### Data to examine
────────

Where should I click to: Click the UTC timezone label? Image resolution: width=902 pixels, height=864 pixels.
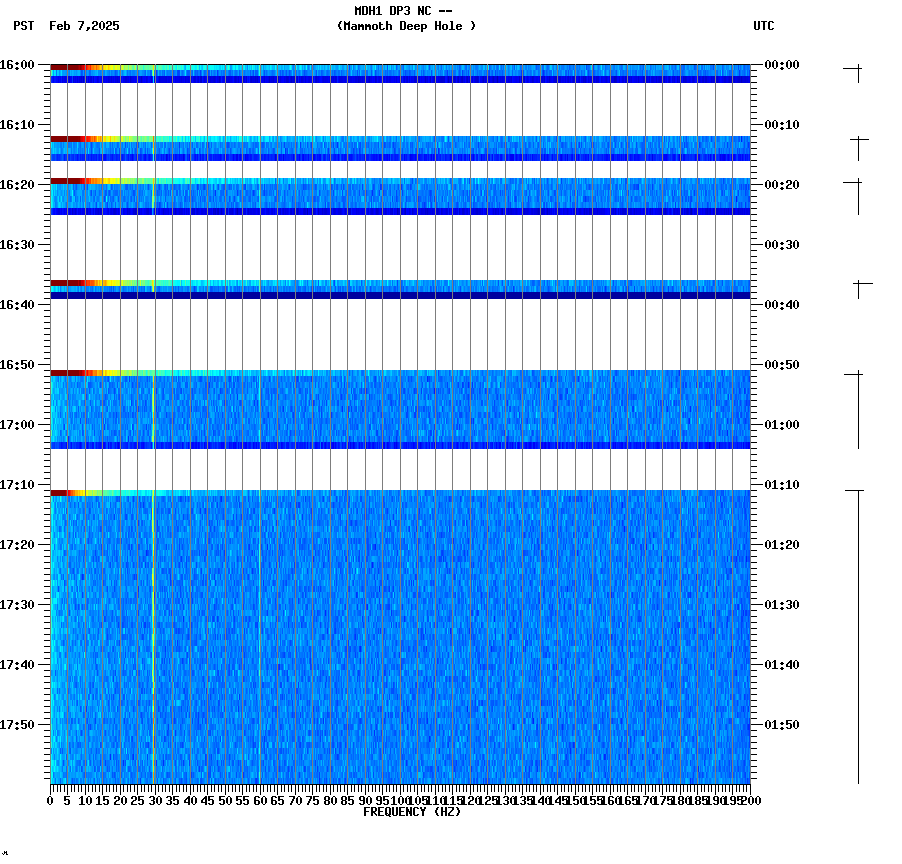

────────

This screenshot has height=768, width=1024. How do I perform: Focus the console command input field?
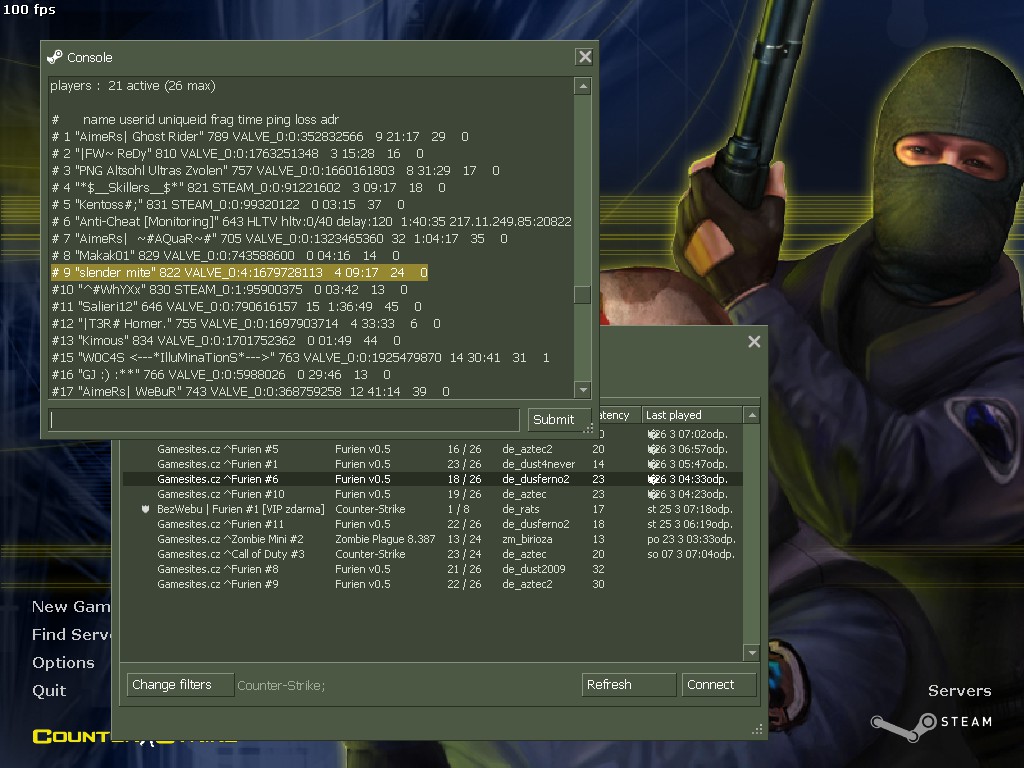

────────

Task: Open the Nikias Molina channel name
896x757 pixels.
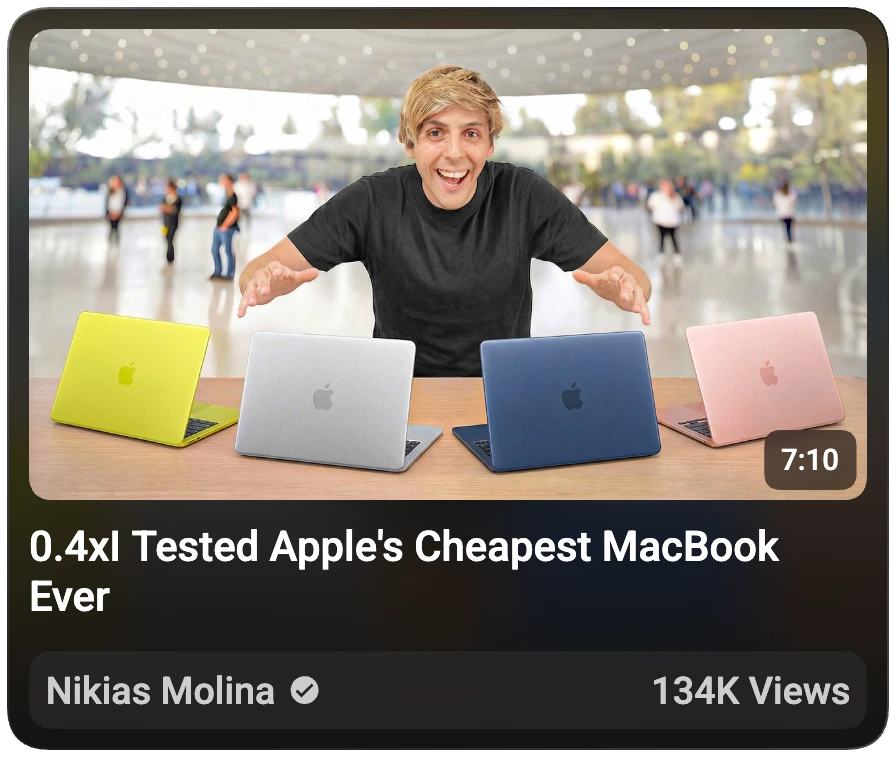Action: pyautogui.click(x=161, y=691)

────────

### Instructions to follow
Look through the entries above for the word "width". Copy every line where it shows up.

### Answer box
Where should I click to: Click the UTC timezone label? Image resolution: width=902 pixels, height=864 pixels.
This screenshot has height=768, width=1024. How do I perform: Focus the console command input field?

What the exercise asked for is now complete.